Fig. 7. Substance P release is required for corneal cold nociception.

a The expression of neuropeptides in mouse TRPM8⁺ trigeminal ganglionic (TG) neurons based on single-cell RNA-seq data. Each dot represents a single TRPM8⁺ neuron. Full dataset and methods are available in Nguyen et al.. b Single-cell RT-PCR using intron-spanning primers was performed on individual TRPM8-EGFPf sensory neurons that project to the cornea. All TRPM8⁺/TRPV1⁺ neurons express substance P (Tac1), while fewer TRPM8⁺/ TRPV1^- neurons express Tac1. Negative control (−): No reverse transcription reaction on RNA sample from whole TG. Positive control (TG): cDNA from whole TG. c Cold treatments (bath temperature drops from 32 to15 °C) promote the release of substance P from dissociated trigeminal neurons, as revealed by ELISA assays. TRPV1 antagonist AMG9810 (AMG, 300 nM, 3 min pre-treatment before cold stimulations) suppressed the release of substance P, compared with the vehicle control (0.0006% DMSO). Cold-associated release of substance P was also suppressed by pre-desensitization of TRPM8⁺ neurons using TRPM8 agonist cryosim-3 (10 µM). d Both the reflex blinking and eye closing responses to air flow at 13 °C were significantly reduced in Tac1^−/− mice, compared with WT controls (n = 5 mice/group). e–f NK1 antagonist alleviates cold nociception.

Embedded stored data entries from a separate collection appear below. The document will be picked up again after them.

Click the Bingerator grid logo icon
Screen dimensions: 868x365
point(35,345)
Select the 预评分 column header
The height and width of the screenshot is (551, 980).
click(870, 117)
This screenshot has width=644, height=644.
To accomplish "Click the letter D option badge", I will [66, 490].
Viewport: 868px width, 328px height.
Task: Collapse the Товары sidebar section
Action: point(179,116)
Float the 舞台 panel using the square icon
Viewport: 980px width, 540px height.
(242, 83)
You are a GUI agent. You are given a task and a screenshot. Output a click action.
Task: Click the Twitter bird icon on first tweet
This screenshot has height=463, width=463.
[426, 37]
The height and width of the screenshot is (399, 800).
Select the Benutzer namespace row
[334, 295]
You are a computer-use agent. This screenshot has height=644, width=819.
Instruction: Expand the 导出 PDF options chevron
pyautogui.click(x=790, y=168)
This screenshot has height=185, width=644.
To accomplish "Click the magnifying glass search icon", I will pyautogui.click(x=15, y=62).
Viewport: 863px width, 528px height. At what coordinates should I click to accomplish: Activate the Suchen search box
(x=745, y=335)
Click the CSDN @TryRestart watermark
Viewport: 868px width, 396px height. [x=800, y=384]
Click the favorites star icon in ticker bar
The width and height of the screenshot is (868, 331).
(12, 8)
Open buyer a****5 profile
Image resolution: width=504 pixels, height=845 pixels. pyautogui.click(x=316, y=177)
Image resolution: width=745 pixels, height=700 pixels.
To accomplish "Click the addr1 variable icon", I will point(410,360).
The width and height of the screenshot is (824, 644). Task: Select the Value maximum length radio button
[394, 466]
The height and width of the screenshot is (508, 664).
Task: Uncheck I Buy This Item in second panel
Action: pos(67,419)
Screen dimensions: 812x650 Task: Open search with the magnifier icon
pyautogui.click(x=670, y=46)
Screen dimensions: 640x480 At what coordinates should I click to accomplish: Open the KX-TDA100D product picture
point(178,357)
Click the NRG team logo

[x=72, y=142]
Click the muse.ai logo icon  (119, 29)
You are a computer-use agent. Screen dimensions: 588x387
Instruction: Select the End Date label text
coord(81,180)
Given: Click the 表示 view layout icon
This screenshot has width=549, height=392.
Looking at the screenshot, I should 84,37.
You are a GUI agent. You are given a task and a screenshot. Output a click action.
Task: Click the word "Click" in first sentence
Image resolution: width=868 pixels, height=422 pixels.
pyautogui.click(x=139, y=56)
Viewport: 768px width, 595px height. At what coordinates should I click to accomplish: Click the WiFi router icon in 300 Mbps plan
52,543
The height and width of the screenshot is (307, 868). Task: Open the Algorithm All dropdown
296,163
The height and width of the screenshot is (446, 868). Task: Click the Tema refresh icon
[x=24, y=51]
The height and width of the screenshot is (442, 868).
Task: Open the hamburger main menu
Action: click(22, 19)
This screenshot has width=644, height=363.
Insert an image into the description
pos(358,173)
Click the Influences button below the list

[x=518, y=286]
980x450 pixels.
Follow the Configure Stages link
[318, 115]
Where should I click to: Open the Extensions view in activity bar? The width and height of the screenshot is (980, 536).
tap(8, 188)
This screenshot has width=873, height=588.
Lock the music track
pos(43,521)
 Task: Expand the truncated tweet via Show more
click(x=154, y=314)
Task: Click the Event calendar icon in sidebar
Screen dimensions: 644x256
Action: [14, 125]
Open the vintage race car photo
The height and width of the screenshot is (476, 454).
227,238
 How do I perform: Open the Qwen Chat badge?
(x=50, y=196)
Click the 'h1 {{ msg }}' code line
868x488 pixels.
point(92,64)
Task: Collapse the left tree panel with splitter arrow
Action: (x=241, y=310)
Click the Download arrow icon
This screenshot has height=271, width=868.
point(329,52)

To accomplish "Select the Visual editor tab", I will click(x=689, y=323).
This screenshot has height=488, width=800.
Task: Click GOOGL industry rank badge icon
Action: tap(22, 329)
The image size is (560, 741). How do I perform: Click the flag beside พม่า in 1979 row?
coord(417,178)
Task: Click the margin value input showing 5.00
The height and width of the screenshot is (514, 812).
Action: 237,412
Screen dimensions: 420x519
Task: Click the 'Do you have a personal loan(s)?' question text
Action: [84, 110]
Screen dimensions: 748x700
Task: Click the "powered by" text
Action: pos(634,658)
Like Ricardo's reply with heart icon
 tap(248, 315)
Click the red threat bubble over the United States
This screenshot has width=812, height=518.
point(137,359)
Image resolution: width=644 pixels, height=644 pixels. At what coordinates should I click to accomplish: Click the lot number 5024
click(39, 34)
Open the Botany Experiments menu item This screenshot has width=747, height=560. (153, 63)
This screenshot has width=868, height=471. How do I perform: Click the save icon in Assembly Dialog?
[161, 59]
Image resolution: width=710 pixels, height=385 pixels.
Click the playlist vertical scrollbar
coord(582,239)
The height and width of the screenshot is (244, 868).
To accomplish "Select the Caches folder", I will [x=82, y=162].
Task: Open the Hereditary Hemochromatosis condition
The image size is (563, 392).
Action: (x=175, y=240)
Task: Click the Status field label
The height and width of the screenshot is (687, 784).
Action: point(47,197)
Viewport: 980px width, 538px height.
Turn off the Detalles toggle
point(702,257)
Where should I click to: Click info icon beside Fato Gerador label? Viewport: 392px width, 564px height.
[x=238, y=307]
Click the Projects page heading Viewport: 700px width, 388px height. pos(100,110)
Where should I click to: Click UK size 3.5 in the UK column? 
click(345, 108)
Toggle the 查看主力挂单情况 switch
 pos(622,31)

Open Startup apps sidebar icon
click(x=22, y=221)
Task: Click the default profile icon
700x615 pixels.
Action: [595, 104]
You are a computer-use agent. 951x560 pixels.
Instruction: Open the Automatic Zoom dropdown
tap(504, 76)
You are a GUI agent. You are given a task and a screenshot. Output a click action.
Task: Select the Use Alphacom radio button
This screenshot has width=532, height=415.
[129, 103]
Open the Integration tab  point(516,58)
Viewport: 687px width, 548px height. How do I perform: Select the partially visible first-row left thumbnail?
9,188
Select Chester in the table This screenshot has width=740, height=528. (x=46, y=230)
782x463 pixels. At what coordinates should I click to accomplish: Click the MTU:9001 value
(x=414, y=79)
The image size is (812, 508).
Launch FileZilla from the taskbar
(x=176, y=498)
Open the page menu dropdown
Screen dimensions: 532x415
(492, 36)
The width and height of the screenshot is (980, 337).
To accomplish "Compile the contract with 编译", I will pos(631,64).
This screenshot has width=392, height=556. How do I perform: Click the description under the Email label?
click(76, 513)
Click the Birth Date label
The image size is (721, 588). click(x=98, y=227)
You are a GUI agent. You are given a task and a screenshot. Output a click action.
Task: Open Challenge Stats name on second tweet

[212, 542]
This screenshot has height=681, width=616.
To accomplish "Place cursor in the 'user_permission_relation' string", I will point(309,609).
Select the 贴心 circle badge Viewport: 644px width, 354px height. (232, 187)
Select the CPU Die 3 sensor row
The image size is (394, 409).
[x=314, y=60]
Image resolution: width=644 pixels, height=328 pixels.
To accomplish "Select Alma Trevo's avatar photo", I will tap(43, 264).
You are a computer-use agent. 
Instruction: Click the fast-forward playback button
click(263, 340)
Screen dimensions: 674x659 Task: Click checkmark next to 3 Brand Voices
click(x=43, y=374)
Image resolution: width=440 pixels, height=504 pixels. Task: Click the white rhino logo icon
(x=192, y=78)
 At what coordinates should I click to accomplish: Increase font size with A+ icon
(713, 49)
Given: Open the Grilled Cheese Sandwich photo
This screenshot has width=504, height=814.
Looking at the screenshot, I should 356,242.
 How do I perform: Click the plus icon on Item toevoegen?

The reflex blinking and eye closing responses to cold (air flow at 13 °C) and cryosim-3 (0.1 nmol in 1 μL) were significantly reduced 30 min after intracisternal injection of NK1 antagonist L733,060 hydrochloride (10 µg in 5 µL, n = 5 mice), compared with the vehicle-treated group (0.9% NaCl, n = 5 mice). g Model for neural pathways encoding corneal cold nociception and allodynia. SP: substance P. Data are expressed as mean ± s.e.m. Statistical analysis by two tailed Student’s t-test. * P < 0.05, **P < 0.01, ***P < 0.001. Source data are provided as a Source Data file.